There are, however, cases when RCU is simple to use, offers very high performance, and the memory issues are easy to manage. In fact, you may already be using the RCU approach in your program without realizing it! Wouldn't that be cool? But careful now: you may be already using the RCU approach in your program in a subtly wrong way. I'm talking about the kind of way that makes your program pass every test you can throw at it and then crash in front of your most important customer (but only when they run their most critical job, not when you try to reproduce the problem).

In the more general case, we have to confront the problems of RCU memory management, but the reward of much higher performance can make it well worth the effort.

This talk will give you understanding of how RCU works, what makes it so efficient, and what are the conditions and restrictions for a valid application of an RCU algorithm. We focus on using RCU outside of kernel space, so we will have to deal with the problems of memory management... and yes, there will be garbage collection.

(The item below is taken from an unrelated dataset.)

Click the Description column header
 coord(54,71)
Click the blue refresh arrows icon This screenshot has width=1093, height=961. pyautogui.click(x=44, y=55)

Fedor Pikus: Mentor Graphics - Siemens business, Chief Scientist

Fedor G Pikus is a Chief Engineering Scientist in the Design to Silicon division of Mentor Graphics Corp. His earlier positions included a Senior Software Engineer at Google and a Chief Software Architect for Calibre PERC, LVS, DFM at Mentor Graphics. He joined Mentor Graphics in 1998 when he made a switch from academic research in computational physics to software industry. His responsibilities as a Chief Scientist include planning long-term technical direction of Calibre products, directing and training the engineers who work on these products, design and architecture of the software, and research in new design and software technologies. Fedor has over 25 patents and over 90 papers and conference presentations on physics, EDA, software design, and C++ language.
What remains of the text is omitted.